§ Quoted passage:
# Re occurring problem



## Daniel (20/10/16)

So been back on the vaping a while, and decided I'm going to try my previous ADV 50/50 mix... But it seems I have a problem. Coughing ensued almost immediately. I vape a higher vg juice and it's much better... 

Now I'm not going to name the local vendor but I've tried other juices from them and same story Coughing almost after every toot. 

Seems fruity flavors are more harsh but desert flavors are better. Will have to experiment more and see... Any advise will be appreciated and will continue convo over PM if someone wants to know the vendor maybe others experience the same.


----------



## Andre (20/10/16)

Maybe that vendor can mix it at higher VG for you?


----------



## Daniel (20/10/16)

@Andre I'm thinking the same but the last time the flavour was very muted. I'm also battling with flavors everything tastes the same. Maybe vapers fatigue? When I start vaping a juice it's fine for the first few toots then just looses flavour. Currently vaping custard flavour in the Melo and its well dull with a weird synthetic after taste and it's a brand new coil only a week old.

Reactions: Like 1


----------



## Andre (20/10/16)

Daniel said:


> @Andre I'm thinking the same but the last time the flavour was very muted. I'm also battling with flavors everything tastes the same. Maybe vapers fatigue? When I start vaping a juice it's fine for the first few toots then just looses flavour. Currently vaping custard flavour in the Melo and its well dull with a weird synthetic after taste and it's a brand new coil only a week old.


The vendor would probably up the flavour concentrates with higher VG?


----------



## Daniel (20/10/16)

@Andre yeah suppose but I'm R500 down on juice so hopefully they will accommodate


----------



## Lord Vetinari (20/10/16)

§ Stored data:
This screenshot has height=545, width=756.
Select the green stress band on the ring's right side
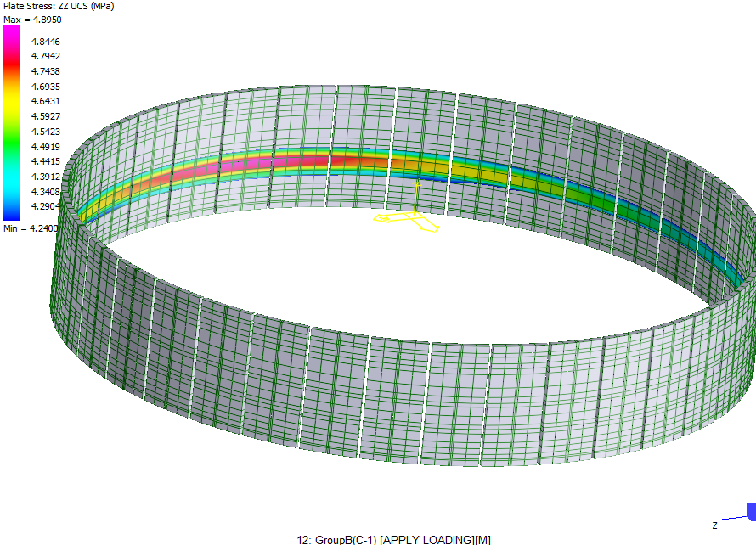[x=586, y=193]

§ Required actions:
1. Answer from the vaping forum thread:
(a) Which mix did Daniel decide to try again?
(b) How old is the coil in the Melo?
(c) How much money is Daniel down on juice?
2. Render this sentence from the vaping forum thread in Spanish: "Maybe that vendor can mix it at higher VG for you?"
3. Carry on the vaping forum thread from where it stops by writing the post that belongs under its last header.

§ Expected results:
1.
(a) His previous ADV 50/50 mix.
(b) A week old.
(c) R500.

2. ¿Quizá ese vendedor pueda mezclarlo con más VG para ti?

3.
Stop buying shake and vape poop quality juice on line. Hit up a real shop and taste. The problem REALLY is the quality.


Andre said:


> The vendor would probably up the flavour concentrates with higher VG?


No way. No way on earth. Have you ever done this with a mix? No. No they will not. I wouldnt. Would make the math as a vendor such a hassle.


----------



## Daniel (20/10/16)

Thx @Mustrum Ridcully you just signed up to be my personal juice guru pls PM me some shops to hit


----------



## Daniel (25/10/16)

OK so update , trying different juices higher VG and it seems the coughing continues .... another vaper suggested might be the NIC used so will maybe try and get some 0mg juice and try that. This is getting annoying ...... 

Currently vaping on a Melo III with ceramic 0.9 coil might be that the coil is k@k ? Don't taste a burning and coil inspection looks ok slight black residue but nothing major. Funny thing if I vape on the Reo the coughing is less , even with higher PG juices ..... weird ....


----------



## daniel craig (25/10/16)

Daniel said:


> OK so update , trying different juices higher VG and it seems the coughing continues .... another vaper suggested might be the NIC used so will maybe try and get some 0mg juice and try that. This is getting annoying ......
> 
> Currently vaping on a Melo III with ceramic 0.9 coil might be that the coil is k@k ? Don't taste a burning and coil inspection looks ok slight black residue but nothing major. Funny thing if I vape on the Reo the coughing is less , even with higher PG juices ..... weird ....


There are some Ccell coils that are duds. It's possible that you have a dud maybe? I noticed that when using fruity flavors, you should go for a lower nic content because the concentrates used in them have a sort of 'harshness' to them. Lower nic content will help with this harshness. Like @Andre suggested, some vendors like Vapour Mountain for example allow you to customise a mix to your liking. If you like a certain juice and find it harsh or you want it in a higher VG ratio, PM the maker and I'm sure they will gladly assist and customise a juice to your liking.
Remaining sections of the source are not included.